Ibrahim Farinloye, spokesman for the National Emergency Management Agency's south-west region, said a three-storey building came down at around 10:00am local time.
Meanwhile, some residents of Itafaji area of Lagos Island reportedly pelted Governor Akinwunmi Ambode with sachets of water as he left the venue of the collapsed building.
Adeshina Tiamiyu, general manager of the Lagos State Emergency Management Agency, said that the agency had recorded one death so far in the disaster, and had rescued almost 50 people.
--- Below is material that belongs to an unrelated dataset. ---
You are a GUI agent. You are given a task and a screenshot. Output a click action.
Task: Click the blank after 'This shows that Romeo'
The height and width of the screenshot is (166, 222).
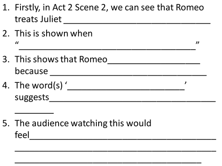pyautogui.click(x=154, y=63)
But they had also recovered "more than four dead bodies", Mr Tiamiyu said without giving an exact figure.
Mr. Kunle Awobodu, 1st Vice President, Nigerian Institute of Building NIOB, and the immediate past President of Building Collapse Prevention Guild BCPG, while reacting to yesterday's collapsed building in Ita Faji Street, Lagos Island, said "From our findings which revealed over 1000 structures were distressed, we had also recommended that those structures should be earmarked for demolition in Lagos Island".
The building was a mixture of residential apartments and classrooms, according to local media. All we are trying to do is to scale up this rescue operation.
It is not clear whether the collapsed building failed to meet safety standards.
An AFP reporter at the scene saw at least eight people pulled from the wreckage, including a small boy with blood on his face. Dust-covered children, some moving and some still, were rushed to waiting ambulances throughout the afternoon and evening.
Rescue efforts underway after Lagos school collapse
"HURIWA wondered why Lagos has persistently become a hub for substandard buildings going by the numerous cases of building collapse just as the Rights group condemned the snail speed dispensation of justice in Lagos with specific reference to cases of collapse buildings even as it blamed judicial corruption for this ugly trend". They cheered as the child was lifted out.
Adeshida, whose younger sister was the mother of the children, said she was angry because people had complained about the building for the last 12 years.
Rescue efforts were expected to continue through the night Wednesday.
It is characterised by its Afro-Brazilian architecture, a style brought over by thousands of freed slaves who headed back home after decades working the plantations in Brazil.
Building collapses are tragically common in Nigeria, where building regulations are routinely flouted.
Emergency and rescue teams are now at the scene of the incident, Pulse has learnt.
An inquiry found the building had been built illegally and had structural flaws.
In December 2016, at least 60 people were killed by the collapse of a church roof in the city of Uyo, east of the country.